The hideaway headlight doors wouldn't stay open. I installed a new vacuum hose kit and put new seals in both old actuators. Both doors held for a few days, but now the passenger side slowly closes after shutting off the engine. Drivers side works and holds like a champ. Bought a new actuator from Ames and installed it. Same thing, door slowly closes. Then i read that a weak spring could be the cause. Sent the actuator back, put the old actuator back on, ordered a spring and just put it on. Door slowly closes. Before anyone indicates it might be hose leak, i've taken two 3" pieces of hose and blocked them off with a screw, manually closed the headlight door, and put the hoses on the ports and let go of the door. Door still slowly closes. I blocked off the ports with the tips of my fingers, same problem. I don't know what the internals are in the actuator but if there is some kind of diaphragm that is there and is bad, blocking off both inlet and outlet should still hold a vacuum. Only thing left i guess is to re-order the actuator i sent back and see if with the new spring it fixes the issue. I suppose the new seal isn't sealing well enough, or like was said in an old thread, a pin hole in the actuator body. But again i want to reiterate, it did the same thing with a new actuator and the old spring. Has anyone had an unsolvable issue like this? Thanks for any and all input.


----------



## 1968gto421 (Mar 28, 2014)

My '68 doesn't have them, thank goodness. If you're doing a concours restoration or into a "correct" restoration, I hope someone here will step up to the plate. 

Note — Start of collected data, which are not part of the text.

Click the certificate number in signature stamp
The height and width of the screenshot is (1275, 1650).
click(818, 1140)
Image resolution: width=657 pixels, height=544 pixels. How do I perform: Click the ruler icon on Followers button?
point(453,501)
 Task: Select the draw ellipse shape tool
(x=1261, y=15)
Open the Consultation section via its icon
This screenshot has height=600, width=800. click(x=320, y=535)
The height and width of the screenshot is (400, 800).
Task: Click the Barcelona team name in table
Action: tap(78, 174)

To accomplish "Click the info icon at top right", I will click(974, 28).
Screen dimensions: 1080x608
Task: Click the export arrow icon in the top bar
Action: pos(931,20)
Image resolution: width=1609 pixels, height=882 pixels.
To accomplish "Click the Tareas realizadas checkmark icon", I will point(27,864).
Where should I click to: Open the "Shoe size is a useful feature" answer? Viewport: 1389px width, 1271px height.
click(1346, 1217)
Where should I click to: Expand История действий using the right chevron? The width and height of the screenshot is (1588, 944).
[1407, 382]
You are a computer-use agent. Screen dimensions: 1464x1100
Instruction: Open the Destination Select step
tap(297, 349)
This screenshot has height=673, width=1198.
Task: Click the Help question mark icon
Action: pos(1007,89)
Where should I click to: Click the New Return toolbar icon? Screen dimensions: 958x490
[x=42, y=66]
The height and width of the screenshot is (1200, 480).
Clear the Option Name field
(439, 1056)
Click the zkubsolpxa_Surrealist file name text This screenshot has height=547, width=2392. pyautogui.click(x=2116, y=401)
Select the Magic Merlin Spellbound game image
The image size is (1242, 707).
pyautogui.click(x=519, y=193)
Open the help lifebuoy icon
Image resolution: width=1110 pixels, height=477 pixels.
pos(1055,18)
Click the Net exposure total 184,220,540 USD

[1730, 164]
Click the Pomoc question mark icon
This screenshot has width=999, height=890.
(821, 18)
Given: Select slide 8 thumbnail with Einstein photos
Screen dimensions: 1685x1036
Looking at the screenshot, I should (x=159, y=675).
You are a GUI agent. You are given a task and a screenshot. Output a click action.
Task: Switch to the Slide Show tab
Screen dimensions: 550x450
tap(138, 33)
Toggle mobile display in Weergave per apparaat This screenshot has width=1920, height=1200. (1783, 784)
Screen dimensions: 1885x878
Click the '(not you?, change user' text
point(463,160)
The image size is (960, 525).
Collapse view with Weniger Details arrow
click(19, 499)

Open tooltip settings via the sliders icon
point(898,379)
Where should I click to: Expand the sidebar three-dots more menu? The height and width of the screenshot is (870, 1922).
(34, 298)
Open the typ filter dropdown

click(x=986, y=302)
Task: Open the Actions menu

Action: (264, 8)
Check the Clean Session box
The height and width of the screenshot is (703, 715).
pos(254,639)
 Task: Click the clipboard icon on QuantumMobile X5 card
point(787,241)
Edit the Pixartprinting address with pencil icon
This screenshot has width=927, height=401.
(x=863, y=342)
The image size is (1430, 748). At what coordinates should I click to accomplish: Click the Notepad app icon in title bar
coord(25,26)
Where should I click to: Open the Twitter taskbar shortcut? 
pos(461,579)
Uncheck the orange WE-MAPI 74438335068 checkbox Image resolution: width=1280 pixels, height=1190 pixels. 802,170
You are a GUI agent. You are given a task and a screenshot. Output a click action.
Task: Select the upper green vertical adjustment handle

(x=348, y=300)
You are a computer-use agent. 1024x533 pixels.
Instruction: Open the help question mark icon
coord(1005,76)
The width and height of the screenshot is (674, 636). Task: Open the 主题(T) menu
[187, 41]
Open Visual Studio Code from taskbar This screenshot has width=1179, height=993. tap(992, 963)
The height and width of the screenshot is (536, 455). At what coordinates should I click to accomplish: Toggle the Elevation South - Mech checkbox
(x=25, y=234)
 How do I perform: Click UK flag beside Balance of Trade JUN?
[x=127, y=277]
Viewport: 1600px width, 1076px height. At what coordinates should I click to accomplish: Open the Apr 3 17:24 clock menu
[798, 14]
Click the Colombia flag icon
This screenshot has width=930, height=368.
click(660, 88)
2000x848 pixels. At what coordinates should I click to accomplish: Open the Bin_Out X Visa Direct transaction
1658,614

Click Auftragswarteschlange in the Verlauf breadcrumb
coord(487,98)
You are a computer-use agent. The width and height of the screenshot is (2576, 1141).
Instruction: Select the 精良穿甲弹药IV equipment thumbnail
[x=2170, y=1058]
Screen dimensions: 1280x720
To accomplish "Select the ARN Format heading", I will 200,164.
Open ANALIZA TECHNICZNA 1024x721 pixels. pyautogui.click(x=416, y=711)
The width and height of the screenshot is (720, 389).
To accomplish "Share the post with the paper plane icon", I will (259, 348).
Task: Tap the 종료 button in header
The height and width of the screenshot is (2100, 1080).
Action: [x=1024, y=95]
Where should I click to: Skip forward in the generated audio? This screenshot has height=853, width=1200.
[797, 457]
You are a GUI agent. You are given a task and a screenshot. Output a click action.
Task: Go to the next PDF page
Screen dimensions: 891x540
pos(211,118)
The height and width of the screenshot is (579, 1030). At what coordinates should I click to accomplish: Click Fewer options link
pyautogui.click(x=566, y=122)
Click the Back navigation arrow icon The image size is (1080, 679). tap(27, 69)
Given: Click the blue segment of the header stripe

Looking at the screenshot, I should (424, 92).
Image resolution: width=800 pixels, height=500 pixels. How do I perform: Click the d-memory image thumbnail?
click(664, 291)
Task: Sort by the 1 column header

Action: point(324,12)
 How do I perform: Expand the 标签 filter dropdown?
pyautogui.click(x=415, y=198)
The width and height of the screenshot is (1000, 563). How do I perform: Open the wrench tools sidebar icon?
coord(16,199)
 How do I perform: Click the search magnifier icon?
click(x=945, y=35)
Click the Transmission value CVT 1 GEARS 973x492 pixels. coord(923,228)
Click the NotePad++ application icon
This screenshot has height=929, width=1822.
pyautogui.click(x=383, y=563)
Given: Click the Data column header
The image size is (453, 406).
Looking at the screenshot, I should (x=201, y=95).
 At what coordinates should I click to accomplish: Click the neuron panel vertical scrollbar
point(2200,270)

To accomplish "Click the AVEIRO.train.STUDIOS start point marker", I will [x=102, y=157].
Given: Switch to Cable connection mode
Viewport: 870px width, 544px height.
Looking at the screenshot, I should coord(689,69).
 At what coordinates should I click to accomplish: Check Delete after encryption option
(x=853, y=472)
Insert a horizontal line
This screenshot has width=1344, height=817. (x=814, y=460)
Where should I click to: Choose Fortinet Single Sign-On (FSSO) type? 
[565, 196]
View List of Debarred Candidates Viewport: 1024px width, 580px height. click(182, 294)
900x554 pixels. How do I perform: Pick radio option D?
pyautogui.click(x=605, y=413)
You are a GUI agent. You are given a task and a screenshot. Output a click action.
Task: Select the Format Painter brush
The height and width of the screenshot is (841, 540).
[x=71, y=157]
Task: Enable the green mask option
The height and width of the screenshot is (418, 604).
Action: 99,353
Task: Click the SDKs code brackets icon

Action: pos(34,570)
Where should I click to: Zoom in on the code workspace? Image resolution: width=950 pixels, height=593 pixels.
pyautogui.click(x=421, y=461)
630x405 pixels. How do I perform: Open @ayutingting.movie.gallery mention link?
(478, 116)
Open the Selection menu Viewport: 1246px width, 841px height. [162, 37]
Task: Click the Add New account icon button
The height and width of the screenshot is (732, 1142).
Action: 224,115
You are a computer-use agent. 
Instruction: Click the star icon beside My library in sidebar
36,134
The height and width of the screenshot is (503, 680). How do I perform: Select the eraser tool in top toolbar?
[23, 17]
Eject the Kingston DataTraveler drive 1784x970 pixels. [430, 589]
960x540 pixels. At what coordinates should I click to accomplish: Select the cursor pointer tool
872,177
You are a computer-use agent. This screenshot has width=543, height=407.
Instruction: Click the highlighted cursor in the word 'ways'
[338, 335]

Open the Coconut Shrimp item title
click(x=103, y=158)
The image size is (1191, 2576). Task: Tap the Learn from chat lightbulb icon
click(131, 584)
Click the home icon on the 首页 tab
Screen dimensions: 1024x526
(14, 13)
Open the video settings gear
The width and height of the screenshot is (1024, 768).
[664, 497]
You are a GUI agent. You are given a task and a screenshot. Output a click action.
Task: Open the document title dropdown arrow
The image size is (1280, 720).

If you just want a functioning GTO, the GTOAA had an article in their _The Legend_ magazine that showed how to convert these troublesome vacuum systems over the an electrical one using headlight door motors from a late 90's Camaro/Firebird. (I was in my 20's in '68 and remember those headlights were troublesome then, one open, one closed.) There is also a thread here on doing this conversion. Best of luck!

http://www.gtoforum.com/f50/converting-hidden-headlights-electric-22830/


----------



## wishihaditback (Jun 9, 2011)

Thanks for your input. In the intervening time i think i figured out the problem. It was the hose that goes to the bottom of the actuator, so the 3" hose with a screw wasn't reliable (or my fingertips!). A new length of hose appears to have solved the issue as the door is staying closed and not leaking off (fingers still crossed). So i figure i'm out almost $50 for a spring which i'm keeping and return shipping on the new actuator and shipping on the spring. Live and learn. Thanks again.


----------